Mental Illness, Commitment, & Idaho Law
Rep. Carlos Bilbao, who represents district 11 (Gem and Canyon Counties) in the lower house of the Idaho legislature, was the speaker at Cloverdale Church of God's men's prayer breakfast this morning. To my surprise, he spoke about what both government and private organizations can do about mental illness. He is on the Health & Welfare Committee. Over breakfast, we had a chance to talk about the particular problems and what he and other members of the legislature are doing to fix it.
He agreed with me that Idaho's current mental illness commitment law isn't the major obstacle, and he agreed that deinstitutionalization was for many patients, a major mistake. What he described was an unfortunate but unsurprising consequence of Idaho's low density. He described one case where Emmett police had taken into custody a person who was mentally ill, and believed to be a danger to himself or others. The problem was: where do they put him?
He has to be held until a court hearing determine whether he should held on a temporary basis for treatment. But he can't be held in the jail. Local hospitals can't hold him without a certified psychiatric ward. The nearest available bed (public or private) was in Twin Falls--which is about three and a half hours away by ambulance. This was a Saturday night.
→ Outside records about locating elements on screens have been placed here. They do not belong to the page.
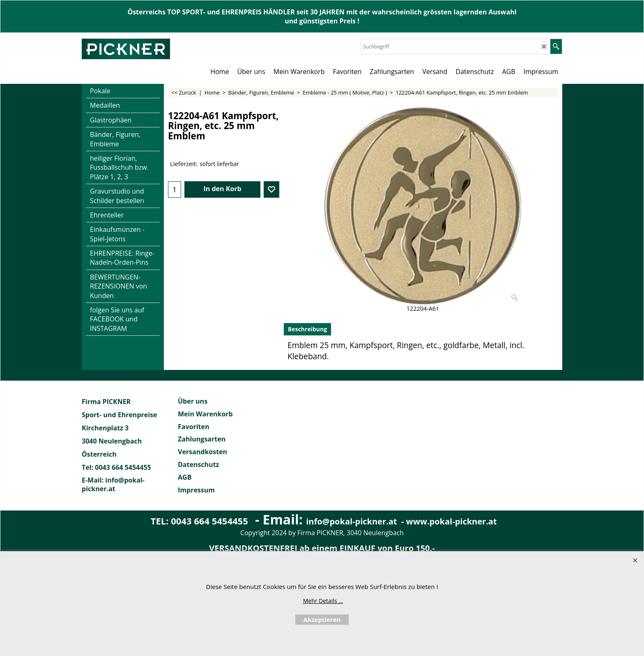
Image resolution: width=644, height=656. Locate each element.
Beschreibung (307, 329)
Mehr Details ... (323, 601)
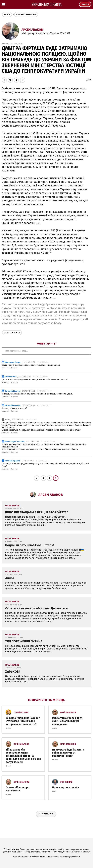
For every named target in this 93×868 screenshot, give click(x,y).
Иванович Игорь (13, 362)
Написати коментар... (46, 351)
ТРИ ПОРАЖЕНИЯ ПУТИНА (24, 641)
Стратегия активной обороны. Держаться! (37, 608)
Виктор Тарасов (12, 461)
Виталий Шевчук (13, 391)
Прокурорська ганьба (65, 787)
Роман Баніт (11, 376)
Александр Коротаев (15, 441)
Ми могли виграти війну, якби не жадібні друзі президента (67, 721)
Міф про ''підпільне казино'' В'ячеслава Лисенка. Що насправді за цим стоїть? (22, 721)
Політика (12, 333)
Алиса (9, 578)
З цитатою (14, 368)
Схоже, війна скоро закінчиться (17, 789)
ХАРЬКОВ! (12, 672)
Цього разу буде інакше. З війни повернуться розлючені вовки (68, 753)
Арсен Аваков (32, 30)
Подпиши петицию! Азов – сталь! (30, 545)
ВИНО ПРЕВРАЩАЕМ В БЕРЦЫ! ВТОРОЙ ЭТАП (37, 512)
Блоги (7, 14)
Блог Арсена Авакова (26, 14)
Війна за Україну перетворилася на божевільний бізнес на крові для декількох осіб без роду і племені (23, 756)
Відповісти (5, 368)
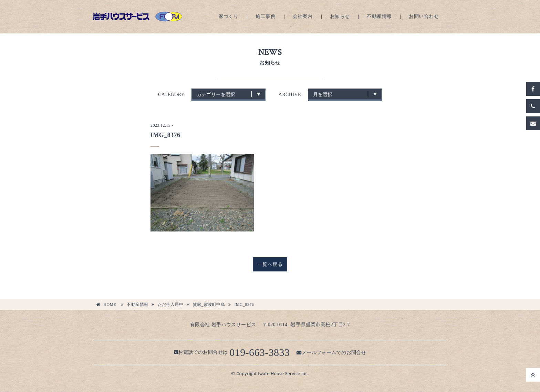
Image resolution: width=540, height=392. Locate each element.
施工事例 (266, 16)
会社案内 (303, 16)
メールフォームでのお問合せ (331, 352)
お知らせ (340, 16)
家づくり (229, 16)
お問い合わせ (424, 16)
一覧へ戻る (270, 264)
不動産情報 (379, 16)
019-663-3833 (259, 352)
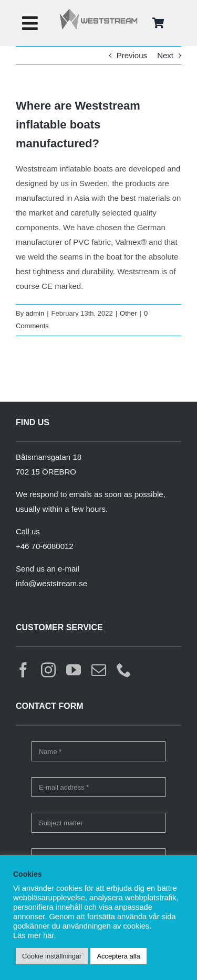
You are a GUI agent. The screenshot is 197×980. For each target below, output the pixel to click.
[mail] (99, 670)
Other (128, 313)
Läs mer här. (34, 935)
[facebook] (23, 670)
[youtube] (74, 670)
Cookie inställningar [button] (51, 956)
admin (35, 313)
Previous (132, 55)
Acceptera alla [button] (118, 956)
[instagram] (48, 670)
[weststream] (98, 12)
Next (165, 55)
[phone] (124, 670)
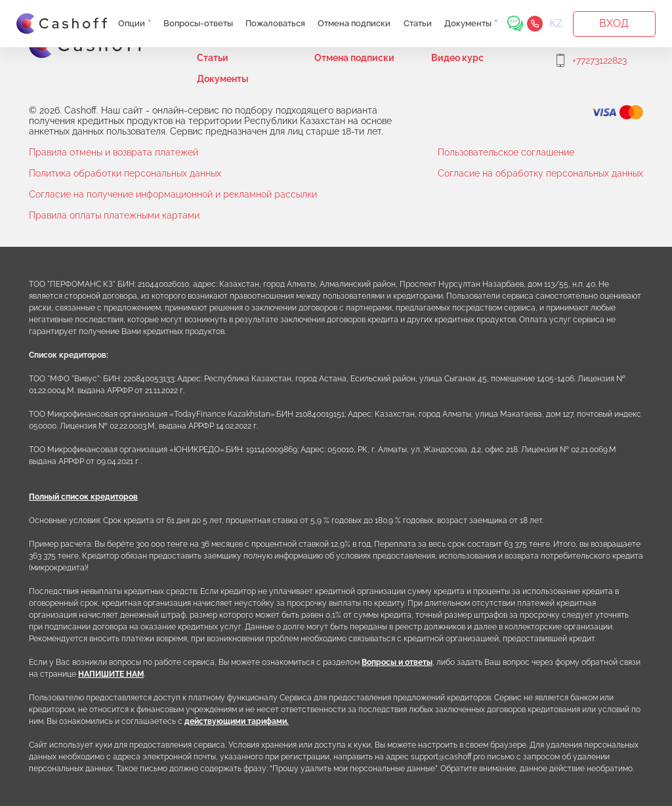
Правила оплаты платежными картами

For a relatively poor county like Gem (where Emmett is located), this means sending him by ambulance to Twin Falls on Saturday, then bringing him back on Monday for a hearing. And if (as was likely), the court ordered him to be held for treatment--another drive back to Twin Falls. At one time, some counties were reduced to handcuffing mental patients to a desk in the police station.
You don't have to have too many cases like this to destroy the mental health budget for Gem County--and there are a lot of other rural counties that aren't even as well off as Gem. So Bilbao and other members of the House are working on getting more general hospitals around the state to have at least a couple of beds that meet the certification requirement for a locked psychiatric ward, as well as expanding the number of psychiatric beds available around the state. This makes it possible to at least reduce the length of drive required to hold a mentally ill person who has been taken into custody.
This isn't the only problem associated with mental illness in Idaho, but it is at least a major problem.
UPDATE: One additional thought that came me while I was working on the telescope. Rep. Bilbao indicated that part of our problem was mentally ill Oregonians moving into Idaho because Oregon has pretty much given on its mentally ill. I rather doubt that it is this organized; probably more on the order of, "Oregon doesn't do much for its most severely mentally ill, and by a form of Brownian motion, some end up in Idaho."